─── SOURCE MATERIAL ───

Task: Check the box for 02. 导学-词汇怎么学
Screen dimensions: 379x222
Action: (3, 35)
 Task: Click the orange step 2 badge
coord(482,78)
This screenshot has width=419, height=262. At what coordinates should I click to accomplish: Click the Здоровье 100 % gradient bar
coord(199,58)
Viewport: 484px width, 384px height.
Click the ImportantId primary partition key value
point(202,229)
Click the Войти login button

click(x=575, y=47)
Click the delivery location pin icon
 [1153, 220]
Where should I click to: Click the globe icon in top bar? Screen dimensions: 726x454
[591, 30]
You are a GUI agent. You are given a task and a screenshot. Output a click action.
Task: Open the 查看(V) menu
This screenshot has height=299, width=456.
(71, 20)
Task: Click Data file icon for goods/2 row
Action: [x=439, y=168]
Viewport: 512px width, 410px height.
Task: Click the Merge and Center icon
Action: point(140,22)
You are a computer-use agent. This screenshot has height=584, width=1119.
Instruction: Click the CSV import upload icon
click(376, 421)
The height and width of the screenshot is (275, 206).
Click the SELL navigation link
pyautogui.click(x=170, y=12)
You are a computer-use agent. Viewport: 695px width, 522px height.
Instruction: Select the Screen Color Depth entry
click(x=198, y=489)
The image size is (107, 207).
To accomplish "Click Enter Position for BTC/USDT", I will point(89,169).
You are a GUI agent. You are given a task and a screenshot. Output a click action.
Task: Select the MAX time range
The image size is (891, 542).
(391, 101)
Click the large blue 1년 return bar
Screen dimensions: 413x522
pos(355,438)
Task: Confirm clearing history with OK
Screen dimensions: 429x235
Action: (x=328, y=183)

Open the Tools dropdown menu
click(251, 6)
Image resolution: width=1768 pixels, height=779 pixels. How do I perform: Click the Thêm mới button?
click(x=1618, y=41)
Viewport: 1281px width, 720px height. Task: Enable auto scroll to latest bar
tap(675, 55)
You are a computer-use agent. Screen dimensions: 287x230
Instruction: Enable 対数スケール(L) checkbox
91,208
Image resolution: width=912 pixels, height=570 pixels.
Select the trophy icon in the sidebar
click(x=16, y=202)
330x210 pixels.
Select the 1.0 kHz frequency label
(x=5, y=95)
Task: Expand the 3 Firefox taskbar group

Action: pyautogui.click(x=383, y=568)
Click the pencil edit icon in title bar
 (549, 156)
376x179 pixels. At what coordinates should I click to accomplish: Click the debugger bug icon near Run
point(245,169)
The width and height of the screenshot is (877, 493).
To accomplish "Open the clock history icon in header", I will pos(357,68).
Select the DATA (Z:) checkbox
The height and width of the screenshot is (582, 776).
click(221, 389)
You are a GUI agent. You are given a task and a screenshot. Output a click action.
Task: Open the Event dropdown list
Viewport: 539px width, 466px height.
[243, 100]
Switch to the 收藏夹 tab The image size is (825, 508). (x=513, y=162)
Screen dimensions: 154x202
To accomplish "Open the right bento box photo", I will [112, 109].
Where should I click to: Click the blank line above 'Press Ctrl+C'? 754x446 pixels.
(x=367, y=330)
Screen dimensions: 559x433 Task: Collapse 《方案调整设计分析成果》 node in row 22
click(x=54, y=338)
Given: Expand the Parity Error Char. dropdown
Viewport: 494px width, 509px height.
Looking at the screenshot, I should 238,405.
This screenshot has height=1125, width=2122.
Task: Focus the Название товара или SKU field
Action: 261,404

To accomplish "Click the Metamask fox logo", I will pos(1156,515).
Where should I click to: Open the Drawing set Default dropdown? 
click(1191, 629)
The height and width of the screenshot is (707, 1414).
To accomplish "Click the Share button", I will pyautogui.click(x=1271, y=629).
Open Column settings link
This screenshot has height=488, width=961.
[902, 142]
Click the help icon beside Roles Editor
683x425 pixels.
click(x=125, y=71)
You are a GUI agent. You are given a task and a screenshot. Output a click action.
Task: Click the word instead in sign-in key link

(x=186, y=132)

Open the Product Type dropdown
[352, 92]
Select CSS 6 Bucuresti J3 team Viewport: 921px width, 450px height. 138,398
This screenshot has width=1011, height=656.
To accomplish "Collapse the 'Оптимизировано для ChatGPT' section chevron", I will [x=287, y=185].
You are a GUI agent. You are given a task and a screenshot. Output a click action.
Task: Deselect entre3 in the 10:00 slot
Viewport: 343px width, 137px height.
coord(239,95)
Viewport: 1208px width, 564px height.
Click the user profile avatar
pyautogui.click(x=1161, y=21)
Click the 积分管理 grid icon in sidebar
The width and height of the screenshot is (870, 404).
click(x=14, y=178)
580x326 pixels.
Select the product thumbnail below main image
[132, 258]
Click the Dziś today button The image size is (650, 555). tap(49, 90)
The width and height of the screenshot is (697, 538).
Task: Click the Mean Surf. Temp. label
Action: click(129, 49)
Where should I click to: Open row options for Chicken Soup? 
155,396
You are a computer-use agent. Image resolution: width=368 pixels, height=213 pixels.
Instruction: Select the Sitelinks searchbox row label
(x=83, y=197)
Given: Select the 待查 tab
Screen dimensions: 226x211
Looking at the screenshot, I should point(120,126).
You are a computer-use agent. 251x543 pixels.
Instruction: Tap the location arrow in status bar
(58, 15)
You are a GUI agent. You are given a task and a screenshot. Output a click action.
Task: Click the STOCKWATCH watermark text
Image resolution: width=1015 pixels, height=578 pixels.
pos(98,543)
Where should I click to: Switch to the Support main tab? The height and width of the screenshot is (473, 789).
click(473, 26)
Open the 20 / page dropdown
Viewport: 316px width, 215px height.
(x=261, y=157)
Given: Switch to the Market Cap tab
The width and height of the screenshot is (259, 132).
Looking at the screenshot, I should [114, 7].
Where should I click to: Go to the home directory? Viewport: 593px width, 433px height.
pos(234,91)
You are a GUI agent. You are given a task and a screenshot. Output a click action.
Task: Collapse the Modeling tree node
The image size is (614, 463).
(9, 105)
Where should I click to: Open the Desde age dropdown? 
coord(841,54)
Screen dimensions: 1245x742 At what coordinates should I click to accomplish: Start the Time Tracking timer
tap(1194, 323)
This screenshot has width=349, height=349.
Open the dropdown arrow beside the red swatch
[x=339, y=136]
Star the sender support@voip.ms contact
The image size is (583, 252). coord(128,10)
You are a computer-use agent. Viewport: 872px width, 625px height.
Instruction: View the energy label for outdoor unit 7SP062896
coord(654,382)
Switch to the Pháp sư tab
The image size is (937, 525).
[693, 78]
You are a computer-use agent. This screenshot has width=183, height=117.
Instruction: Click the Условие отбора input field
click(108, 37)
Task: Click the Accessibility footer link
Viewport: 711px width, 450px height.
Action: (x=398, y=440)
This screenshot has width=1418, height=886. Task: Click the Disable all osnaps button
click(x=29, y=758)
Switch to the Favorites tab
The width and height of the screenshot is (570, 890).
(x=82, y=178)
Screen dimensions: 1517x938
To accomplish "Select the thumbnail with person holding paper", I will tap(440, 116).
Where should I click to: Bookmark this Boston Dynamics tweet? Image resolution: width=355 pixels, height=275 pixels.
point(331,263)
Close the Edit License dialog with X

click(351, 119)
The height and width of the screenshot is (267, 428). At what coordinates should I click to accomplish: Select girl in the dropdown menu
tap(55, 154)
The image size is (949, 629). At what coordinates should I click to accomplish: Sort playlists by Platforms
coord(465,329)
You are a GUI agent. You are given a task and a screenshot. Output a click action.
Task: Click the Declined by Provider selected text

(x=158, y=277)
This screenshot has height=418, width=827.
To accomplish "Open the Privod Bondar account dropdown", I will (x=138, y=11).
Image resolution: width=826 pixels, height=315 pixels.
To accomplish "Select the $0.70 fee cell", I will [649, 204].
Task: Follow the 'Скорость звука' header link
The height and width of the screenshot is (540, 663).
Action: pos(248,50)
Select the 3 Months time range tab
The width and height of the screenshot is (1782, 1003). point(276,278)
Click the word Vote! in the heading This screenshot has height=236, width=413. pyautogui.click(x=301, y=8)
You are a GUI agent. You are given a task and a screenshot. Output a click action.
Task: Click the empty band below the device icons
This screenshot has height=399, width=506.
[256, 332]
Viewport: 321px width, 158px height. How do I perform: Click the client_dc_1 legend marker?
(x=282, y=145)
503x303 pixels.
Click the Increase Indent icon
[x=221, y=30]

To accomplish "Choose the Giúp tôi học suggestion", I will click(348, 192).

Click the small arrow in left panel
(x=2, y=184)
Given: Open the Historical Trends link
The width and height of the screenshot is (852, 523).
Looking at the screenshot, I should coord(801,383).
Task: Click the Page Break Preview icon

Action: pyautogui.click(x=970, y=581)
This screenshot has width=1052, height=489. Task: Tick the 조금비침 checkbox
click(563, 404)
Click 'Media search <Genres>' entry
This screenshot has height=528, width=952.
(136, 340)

───

▸ EXERCISE PROMPT
In the listing above, find the line with "Click the user profile avatar" and the line with "You are a computer-use agent. 251x543 pixels.", then reproduce both and every line between them exactly.

▸ ANSWER SECTION
Click the user profile avatar
pyautogui.click(x=1161, y=21)
Click the 积分管理 grid icon in sidebar
The width and height of the screenshot is (870, 404).
click(x=14, y=178)
580x326 pixels.
Select the product thumbnail below main image
[132, 258]
Click the Dziś today button The image size is (650, 555). tap(49, 90)
The width and height of the screenshot is (697, 538).
Task: Click the Mean Surf. Temp. label
Action: click(129, 49)
Where should I click to: Open row options for Chicken Soup? 
155,396
You are a computer-use agent. Image resolution: width=368 pixels, height=213 pixels.
Instruction: Select the Sitelinks searchbox row label
(x=83, y=197)
Given: Select the 待查 tab
Screen dimensions: 226x211
Looking at the screenshot, I should point(120,126).
You are a computer-use agent. 251x543 pixels.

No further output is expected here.